The pterygoid plexus (/ˈtɛrɪgɔɪd/; from Greek pteryx, "wing" and eidos, "shape") is a fine venous plexus upon and within the lateral pterygoid muscle. It drains by a short maxillary vein.'

== Anatomy ==
It is a venous plexus of considerable size, situated between the temporalis muscle and lateral pterygoid muscle, and partly between the two pterygoid muscles.

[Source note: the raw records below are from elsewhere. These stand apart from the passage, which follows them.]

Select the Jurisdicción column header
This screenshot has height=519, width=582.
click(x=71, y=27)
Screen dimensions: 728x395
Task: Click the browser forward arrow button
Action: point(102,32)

The plexus features venous valves. The contractions of the lateral pterygoid muscle promote venous drainage.'

=== Tributaries ===
The plexus drains all veins that correspond to the branches of the maxillary artery (however, much of the blood delivered by the maxillary artery is returned by other routes), as well as two additional veins.'

It receives the following veins:
- sphenopalatine
- middle meningeal
- deep temporal (anterior & posterior)
- pterygoid
- masseteric
- buccinator
- alveolar
- some palatine veins (palatine vein which divides into the greater and lesser palatine v.)
- inferior ophthalmic vein'
- deep facial vein'
- infraorbital vein

=== Anastomoses ===
The plexus is connected with the intercranial cavernous sinus by emissary veins passing through the foramen ovale and foramen lacerum.'

=== Relations ===
This plexus communicates freely with the anterior facial vein; it also communicates with the cavernous sinus, by branches through the foramen Vesalii, foramen ovale, and foramen lacerum. Due to its communication with the cavernous sinus, infection of the superficial face may spread to the cavernous sinus, causing cavernous sinus thrombosis. Complications may include edema of the eyelids, conjunctivae of the eyes, and subsequent paralysis of cranial nerves which course through the cavernous sinus.

The pterygoid plexus of veins becomes the maxillary vein. The maxillary vein and the superficial temporal vein later join to become the retromandibular vein. The posterior branch of the retromandibular vein and posterior auricular vein then form the external jugular vein, which empties into the subclavian vein.